The end of all things is near. You must be self-controlled and alert, to be able to pray.

—1 PETER 4:7, GNT

Like the rest of the world, I was shocked by the sudden violence and hatred aimed at America’s people on 9/11. Two hijacked passenger jets-turned-missiles found their civilian target by hitting the twin towers of the World Trade Center, and soon afterward desperate office workers hurled themselves out of skyscraper windows hundreds of feet above the street as their buildings were engulfed in flames. Then those mammoth obelisks began to crumble in a heap of ash and smoke.

A surprise attack killing thousands of innocent citizens on American soil? I sat transfixed, watching over and over as news stations replayed the horrific scenario. Unthinkable.

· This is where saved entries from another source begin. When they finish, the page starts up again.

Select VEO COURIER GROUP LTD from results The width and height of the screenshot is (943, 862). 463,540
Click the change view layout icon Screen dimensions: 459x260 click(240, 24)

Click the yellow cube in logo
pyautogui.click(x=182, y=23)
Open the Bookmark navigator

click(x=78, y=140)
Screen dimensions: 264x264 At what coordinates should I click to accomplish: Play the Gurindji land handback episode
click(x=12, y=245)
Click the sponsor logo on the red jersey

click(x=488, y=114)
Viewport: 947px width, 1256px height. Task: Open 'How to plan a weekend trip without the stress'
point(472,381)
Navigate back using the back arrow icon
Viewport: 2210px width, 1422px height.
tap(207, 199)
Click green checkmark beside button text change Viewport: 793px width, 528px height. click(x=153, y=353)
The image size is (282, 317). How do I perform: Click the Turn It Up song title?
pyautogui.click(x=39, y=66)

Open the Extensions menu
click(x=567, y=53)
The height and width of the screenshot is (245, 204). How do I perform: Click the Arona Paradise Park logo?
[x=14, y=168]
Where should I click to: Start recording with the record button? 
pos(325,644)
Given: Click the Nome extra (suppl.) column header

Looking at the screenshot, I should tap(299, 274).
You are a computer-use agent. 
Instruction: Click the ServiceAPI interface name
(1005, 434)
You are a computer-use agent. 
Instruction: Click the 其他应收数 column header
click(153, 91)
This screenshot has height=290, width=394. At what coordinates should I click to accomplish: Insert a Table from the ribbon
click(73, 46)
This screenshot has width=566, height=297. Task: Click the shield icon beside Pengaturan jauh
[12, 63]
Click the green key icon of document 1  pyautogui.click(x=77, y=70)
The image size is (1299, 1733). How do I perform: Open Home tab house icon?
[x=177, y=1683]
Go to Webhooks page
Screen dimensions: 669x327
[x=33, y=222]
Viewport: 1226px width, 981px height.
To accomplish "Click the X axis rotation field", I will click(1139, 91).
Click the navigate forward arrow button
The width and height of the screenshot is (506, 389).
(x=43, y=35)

Feeling overcome by fear and worry, I finally turned off the television and retreated to the quiet of my car. Bible in hand, I asked God to take away my fear and give me faith—and wisdom. No one really knew what we faced at that point. Nor did we know the source of the attacks. I was fearful for my family and my country as I thought about possible dangers in the days ahead. Nothing like this had ever happened on America’s soil. How could we have been so sound asleep? I grieved for the many who had lost loved ones in the attack, and I shuddered to think what this meant for years to come. Our sense of peace and security had gone up in smoke. In a matter of minutes, we had suddenly become a nation at war.

Helpless, I simply asked God to show me how to respond. I wasn’t a soldier, just an ordinary wife and mother. How could I possibly protect those I loved? What could I do to help defend our nation? I began to feel the weight of concern for God’s people all over the earth. Gradually, the following thought came as a whisper: God, what would happen if I committed to praying for Your world? I wanted to believe that miracles could happen. But did I? What could one person do?

SEARCHING THE BIBLE FOR INSTRUCTIONS

Over the years, I had seen amazing answers to prayer. I had also learned from experience that God could be trusted to speak to me through the pages of Scripture. It’s no wonder that the Bible is referred to as being “living and active” (Hebrews 4:12). God’s Word never failed to strengthen my faith and remove fear. I sure needed help now.

I began reading from 1 Peter, which was a letter addressed to early Christians who were facing great danger and persecution. Obviously, we were also facing great danger, so I wanted to see how Peter responded. In the letter, he shares survival secrets for what to do when times look darkest. “The end of all things is near,” he writes. Therefore, “be self-controlled and alert” so that you can pray (1 Peter 4:7 GNT).

It had sure felt like the end of my world when I was watching the twin towers crumble in smoke. How odd, I noted, that Peter’s advice was not to run and hide, build a bomb shelter, panic, or fight, but to pray.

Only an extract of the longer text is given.